Aufgaben:
1 > Fasse im Forumstext über Vögel an der Futterstelle den Absatz, der mit „Vielleicht noch mal der Hinweis darauf“ beginnt, als kurze Stichpunktliste zusammen.
2 > Führe den Forumstext über Vögel an der Futterstelle nach dem letzten Beitrag weiter.

Lesetext:
+++

Also doch richtig verstanden

Vielleicht noch mal der Hinweis darauf: Die meisten einheimischen Vögel verlassen das Nest und werden dann noch einige Zeit von den Eltern versorgt! 
Die sog. 'Ästlinge' sehen vielleicht hilflos aus...aber sie werden versorgt!
Wenn man so einen findet: bitte einige Zeit abwarten...meist tauchen die Eltern auf! Nur in absoluten Notfällen (Vogeljunges hockt mitten auf der Straße oder die Eltern tauchen stundenlang nicht auf) eingreifen. 

petra


----------



## karsten. (28. Juni 2012)

*AW: Vögel an der Futterstelle 2012*

Hallo 

gestern :

noch eine Amsel 

und Ihn .....
Garrulus glandarius

aber warscheinlich nur zur Kontrolle ,
scheint fit : 
frisst , kackt , schimpft , hackt , flüchtet 
 __ fliegen müssen wir noch üben 

mfG


----------



## gappakoenig (6. Juli 2012)

*AW: Vögel an der Futterstelle 2012*

Farbklecks im Wildblumenbeet - der Stieglitz.

Sie kommen jedes Jahr in unseren Garten und fressen die Samen der __ Wildblumen um unseren Teich.

V.G.

Gerd


----------



## karsten. (31. Juli 2012)

*AW: Vögel an der Futterstelle 2012*

Hallo

das Video hätte ich auch unter dem "Einbrechertread" oder bei Moonlights "Klopfanfrage" zeigen können 

mfG


----------



## gappakoenig (6. Aug. 2012)

*AW: Vögel an der Futterstelle 2012*

Hallo, 

hatten heute im Garten diesen Vogel zu Besuch. Habe ihn vorher noch nicht gesehen. Kennt jemand dieses Exemplar?

+++

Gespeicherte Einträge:
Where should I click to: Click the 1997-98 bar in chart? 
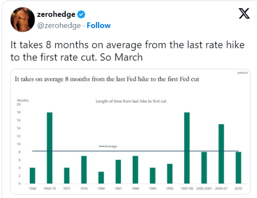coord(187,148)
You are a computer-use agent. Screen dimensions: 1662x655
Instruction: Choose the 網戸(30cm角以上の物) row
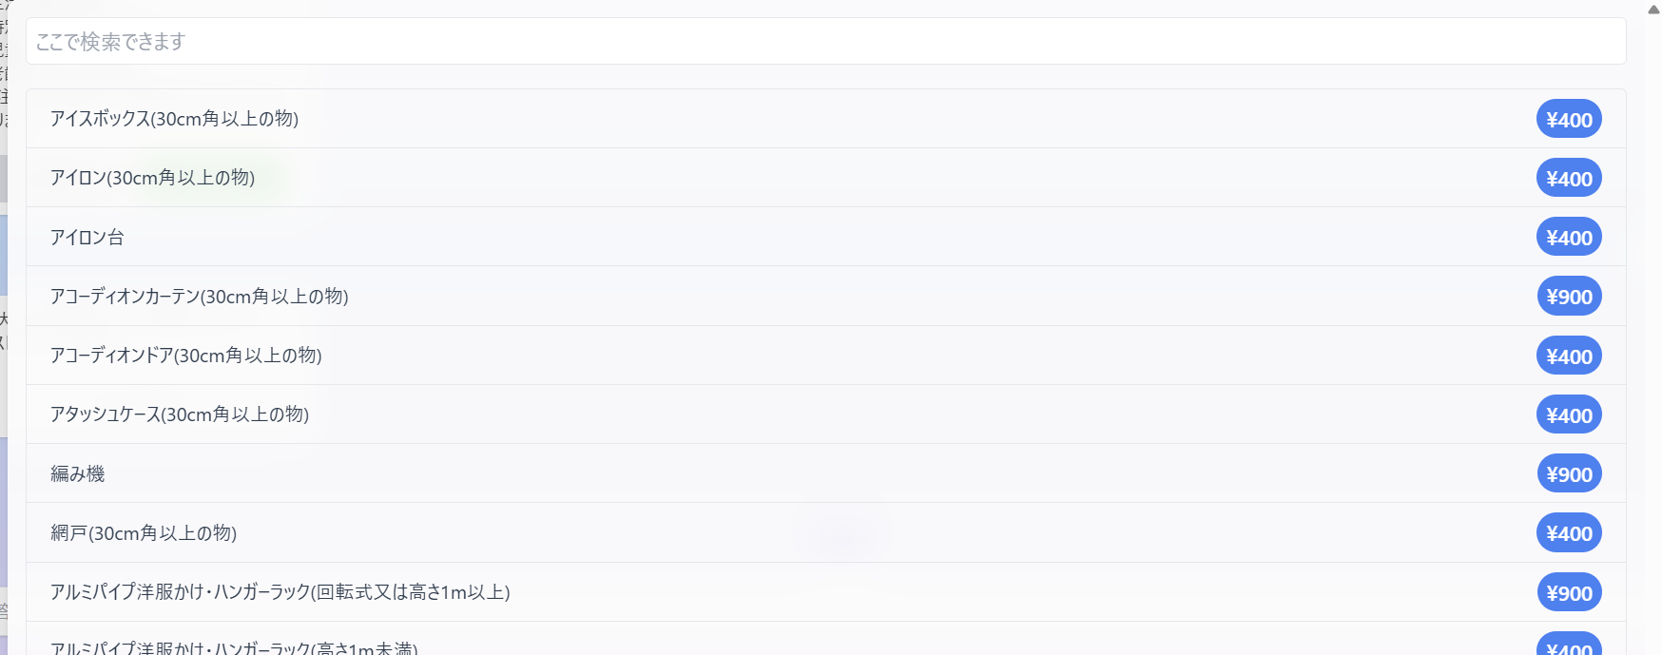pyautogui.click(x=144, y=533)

+++

Lösungen:
1 >
- Die meisten einheimischen Vögel verlassen das Nest und werden danach noch eine Zeit lang von den Eltern versorgt.
- Auch hilflos wirkende Ästlinge werden versorgt.
- Wer einen findet, sollte eine Weile abwarten, denn meist tauchen die Eltern auf.
- Eingreifen sollte man nur im Notfall, etwa wenn das Junge mitten auf der Straße hockt oder die Eltern stundenlang nicht erscheinen.

2 >
Viele Grüße

Gerd


----------



## bilderzaehler (6. Aug. 2012)

*AW: Vögel an der Futterstelle 2012*

Bin nicht ganz sicher,aber ich denke, das ist ein weiblicher Würger . . . Raubwürger? Rotrückenwürger? Auf jeden Fall mag ich auch so nen Garten


----------



## gappakoenig (6. Aug. 2012)

*AW: Vögel an der Futterstelle 2012*

Hallo Thomas,

danke Dir für den wirklich interessanten Hinweis auf diese Vogelart. Auf die Idee wäre ich nie gekommen. Der Schnabel hat in der Tat etwas von einem Würger. Leider ist unser Garten nicht der Lebensraum für diesen Vogel. War vielleicht ein Durchzügler?

Viele Grüße

Gerd


----------



## blackbird (7. Aug. 2012)

*AW: Vögel an der Futterstelle 2012*

Hi zusammen, 

wir hatten gestern früh beim Frühstück die Terrassentüren offen und hörten auf einmal ein recht lautes Flügelschlagen. Ein großer __ Fischreiher landete dann eher tolpatschig neben dem Regenerationsbereich und überprüfte das Speisenangebot. Hab mir zwar sofort den (fast immer) bereitliegenden Fotoapparat genommen, aber da war der Kollege ob des spärlich gedeckten Tisches schon wieder am Starten... 

Netter Anblick, wenngleich bei Fischhaltern verständlicherweise nicht gern gesehen.

Viele Grüße, Tim


----------



## Moonlight (7. Aug. 2012)

*AW: Vögel an der Futterstelle 2012*



karsten. schrieb:


> Hallo
> 
> das Video hätte ich auch unter dem "Einbrechertread" oder bei Moonlights "Klopfanfrage" zeigen können
> 
> mfG



Na der Vogel ist ja auch nicht schlecht ...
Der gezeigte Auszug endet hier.